I believe you! Implicit learning is a good point, I was mostly concerned about how it would interact with, say, the dissociation in question. Using your house metaphor, if they're lower than the first basement, where they can't see or hear above, then how are they intaking and retaining that information. With a lighter dissociation it doesn't feel like a question, but the deeper in you get, it feels like there would be more of a struggle for that information to breach, you know? (Again, not saying you're wrong. This is just why I had the question/felt unsure of whether or not that specific concept(s) was still applicable under these conditions.)
Is it just me or does Jason not have catatonia in Red Hood: Lost Days?

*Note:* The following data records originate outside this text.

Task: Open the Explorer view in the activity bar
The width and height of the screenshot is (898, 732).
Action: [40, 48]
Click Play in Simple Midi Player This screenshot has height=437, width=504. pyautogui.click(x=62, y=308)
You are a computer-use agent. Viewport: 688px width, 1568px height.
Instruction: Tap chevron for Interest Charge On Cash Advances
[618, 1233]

It's been driving me crazy the more I think about it, his symptoms are way more consistent with dissociation than catatonia (not to mention the etiology fits much better. If you just gave me the list what happened to him and I had to pick what disorder he was most likely to suffer from (in RH: Lost Days) without describing anything, my bet would be on dissociation no question asked)

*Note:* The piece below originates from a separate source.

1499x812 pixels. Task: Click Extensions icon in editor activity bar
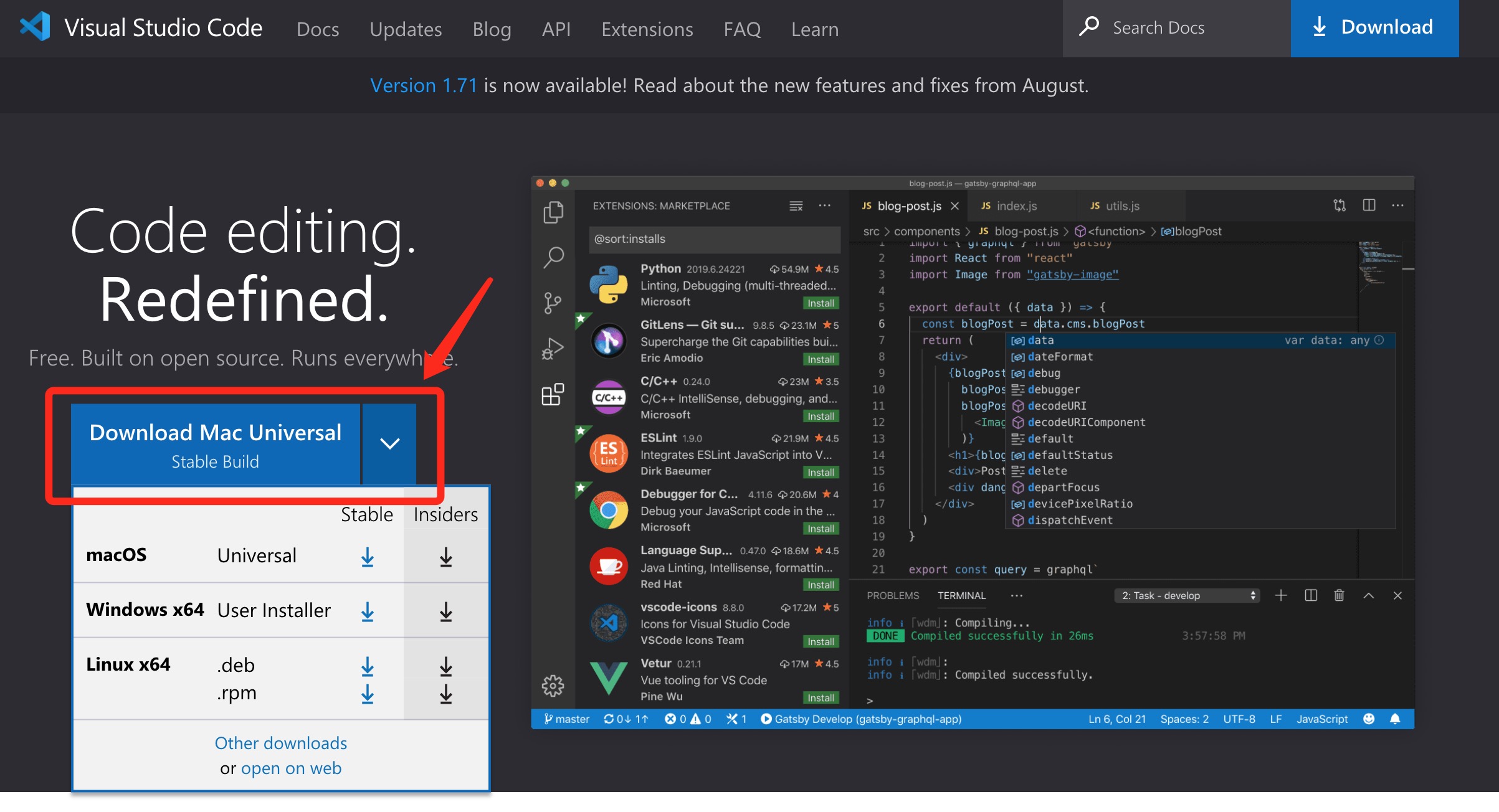pos(553,394)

This is has enormous implications when it comes to the Lazarus Pit and what it can and cannot heal, how to calculate Jason's age, the diagnostic hypothesis we have for Jason and so much more. Am I missing something? Why does Winnick keep referencing to Jason's symptoms as catatonia?
#I admittedly was typing my last few responses on mobile and dropped a few of my intended points.#So this one's longer.#Sidenote: DID-wise he also does not display- well. hm. Along the lines of the varying concepts for it...#I suppose arguments could be made for him having more than one βego stateβ if that's how you want to interpret his inconsistent#characterization. But honestly that's not an approach I would take. I hate DID in media as it is. Almost as much as Schizophrenia.#Semi-relatedly he also uh. well we don't get his perspecitve often enough I suppose but doesnt' really have auditory hallucinations#other than those that can already be prescribed to PTSD episodes.#Also I absolutely don't mind you explaining the background of things as I will kind of do the same.#Given we're approaching the topic from very different angles understand the sort of βwhat's behind itβ will make it easier#To bridge any communication gaps due to the disparity in perspectives.#I'm more just rolling ideas around & interrogating them for clarity rather than debating any points.#And yeah I am (attempting) research as we go every time you use a turn of phrase and I either don't know it or it sounds like you're using#it differently than I'm familiar with it meaning.#Sometimes (for me esp) it is simply easier to understand when engaged with another person in discussion than just flat reading.